A former Telltale employee is suing the company in a class-action lawsuit, alleging that it violated labor laws on the books in California and nationwide when it laid off hundreds of employees on Friday in advance of a planned closure of the studio.
As reported by Polygon, the complaint, filed Monday in federal court in San Francisco, is a class-action lawsuit submitted by Vernie Roberts on behalf of himself and his fellow laid-off workers. In the complaint, Roberts says Telltale — which is based in the San Francisco suburb of San Rafael, California — let go of the employees “without cause” and without providing them with “advance written notice as required by the WARN Act.”
The federal Worker Adjustment and Retraining Notification Act, which became law in 1988, stipulates that most businesses with at least 100 full-time workers must notify employees 60 days in advance of any plant closings or mass layoffs.
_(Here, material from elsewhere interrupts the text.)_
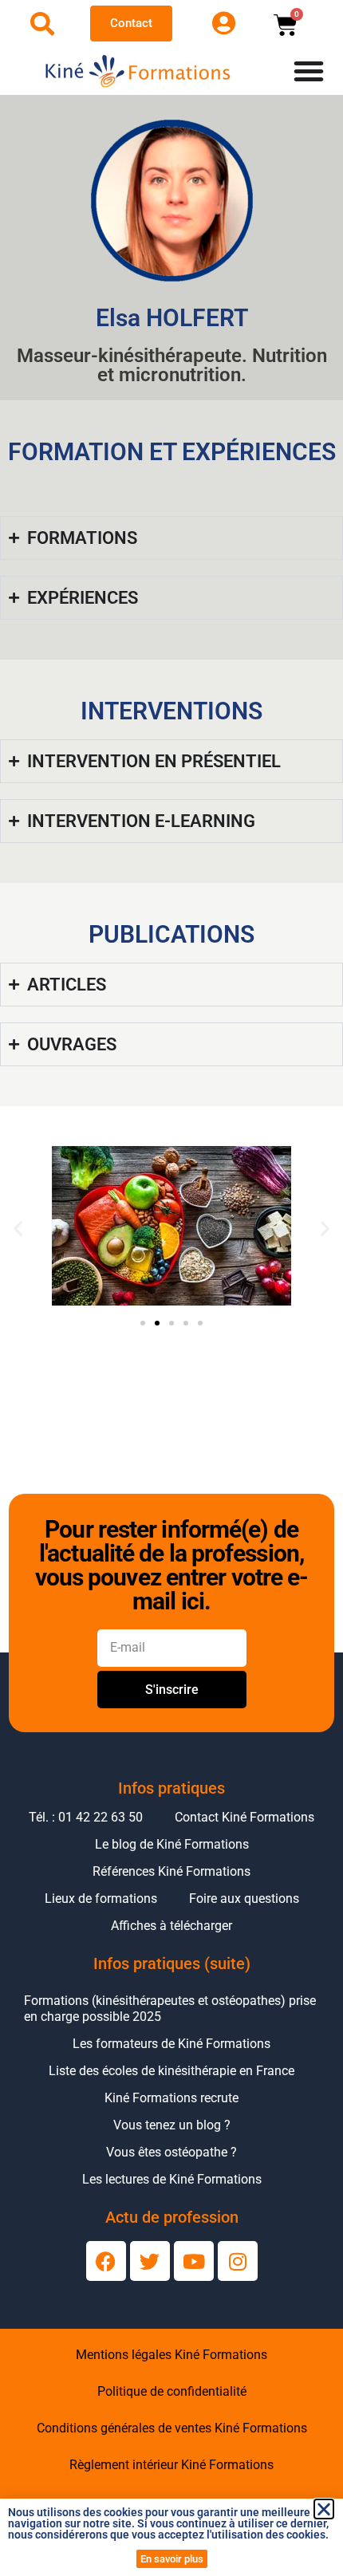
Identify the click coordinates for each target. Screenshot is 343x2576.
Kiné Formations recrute (171, 2097)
The act defines a “mass layoff” as a reduction of 50 or more employees within a 30-day period (if the total comprises at least one-third of the company’s workforce), or any layoff of 500 or more workers. California’s state-level version of the WARN Act, which took effect in 2003, has more stringent requirements for businesses: It lowers the company-size threshold to 75 full- or part-time workers, and applies to any reduction of at least 50 employees. (Both the state and federal laws require advance notice of 60 days.)
Roberts’ complaint says the total layoffs at Telltale amount to approximately 275 employees. The figure appears to include the layoffs that occurred Sept. 21, which media reports pegged at about 250 individuals, as well as the skeleton crew of 25 that remains at the studio as it winds down operations. Telltale terminated the employees without providing any severance, according to the complaint. The laid-off individuals are reportedly receiving health benefits only until the end of the month.